Henriqueta recebeu a notícia de outro modo - uma grande tranquilidade, quase indiferença; e realmente seria bem curioso quem pretendesse saber as causas do ar sombrio com que Pimentel viu a impressão que deixava à moça o motivo de sua partida. O mais que se pode saber é que não disse nada: buliu com a corrente do relógio, concertou a gravata, depois olhou para a ponta da botina; depois quis dizer alguma coisa, mas provavelmente esquecera as palavras, e achou melhor sair, e foi o que fez daí a dois minutos.

Ora, é bem difícil que um homem se contente com a indiferença alheia em coisas que parecem importar-lhe grandemente; por esse ou por outro motivo, o Pimentel tornou à conversação, na véspera da partida, acrescentando que ia acabrunhado.

- Por quê? - disse Henriqueta.

- A Corte sempre deixa saudades - ponderou ele.

- Isso é verdade; mas o senhor voltará daqui a algum tempo; creio que já me falou em quatro meses.

- Quatro ou três.

- Quase que era melhor não ir.

- Se pudesse ficar, ficava - disse vivamente o Pimentel -; mas há razões fortes...

- Quatro meses passam-se depressa.

- Conforme - disse o Pimentel olhando para ela...

Henriqueta não respondeu nada, nem com a boca, nem com os olhos; falou do último espetáculo, depois do enjoo do mar, do calor, e de Petrópolis. O Pimentel acompanhou-a por esse caminho; quis depois tornar ao primeiro, que era para ele a estrada real; ela porém fugiu-lhe. Não insistiu o Pimentel; tratou de coisas estranhas, e procurou até coisas alegres; mas só as achou de uma alegria violenta, como o cômico dos atores sem graça. De noite, entrando no hotel, tirou essa máscara do rosto, e a sós consigo recapitulou as últimas horas, os últimos dias e as últimas semanas. Digo que recapitulou, sem dizer primeiro que se despiu, porque assim mesmo como estava, assim se atirou a um sofá, com o chapéu na cabeça, e os olhos em nenhuma parte, ou longe dali. A expressão do rosto era de abatimento, de despeito, de ânsia; coisa que ainda mais se acentuou, quando ele lançando fora o chapéu, disse em voz alta e rude:

- Perco o meu tempo! Não me ama.

Julião foi acompanhá-lo a bordo no dia seguinte; pediu-lhe muito que voltasse e o mais cedo possível.

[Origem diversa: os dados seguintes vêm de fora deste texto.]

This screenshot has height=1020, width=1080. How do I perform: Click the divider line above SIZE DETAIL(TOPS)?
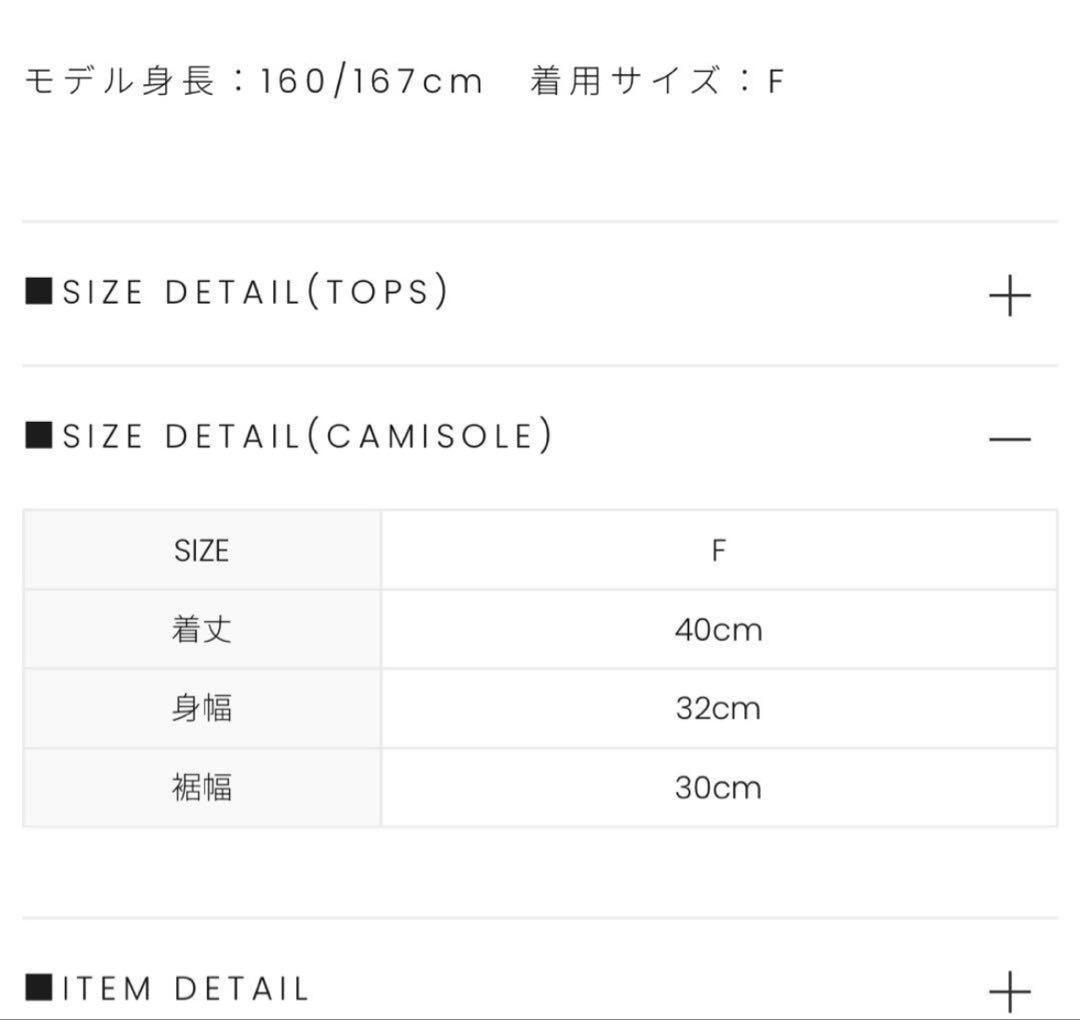point(540,222)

- Lembre-se que já me prometeu.

- Já.

- E cumpre?

- Cumpro.

- Palavra?

- Para quê, se lhe digo que sim? - balbuciou o Pimentel.

Despediram-se; o vapor seguiu; Julião veio para terra. Quando o vapor perdeu a vista da cidade, ninguém ouviu, mas é certo que o Pimentel olhando para a água que batia no costado do navio, repetia lá no fundo do pensamento:

- Nem quatro meses, nem quatro anos.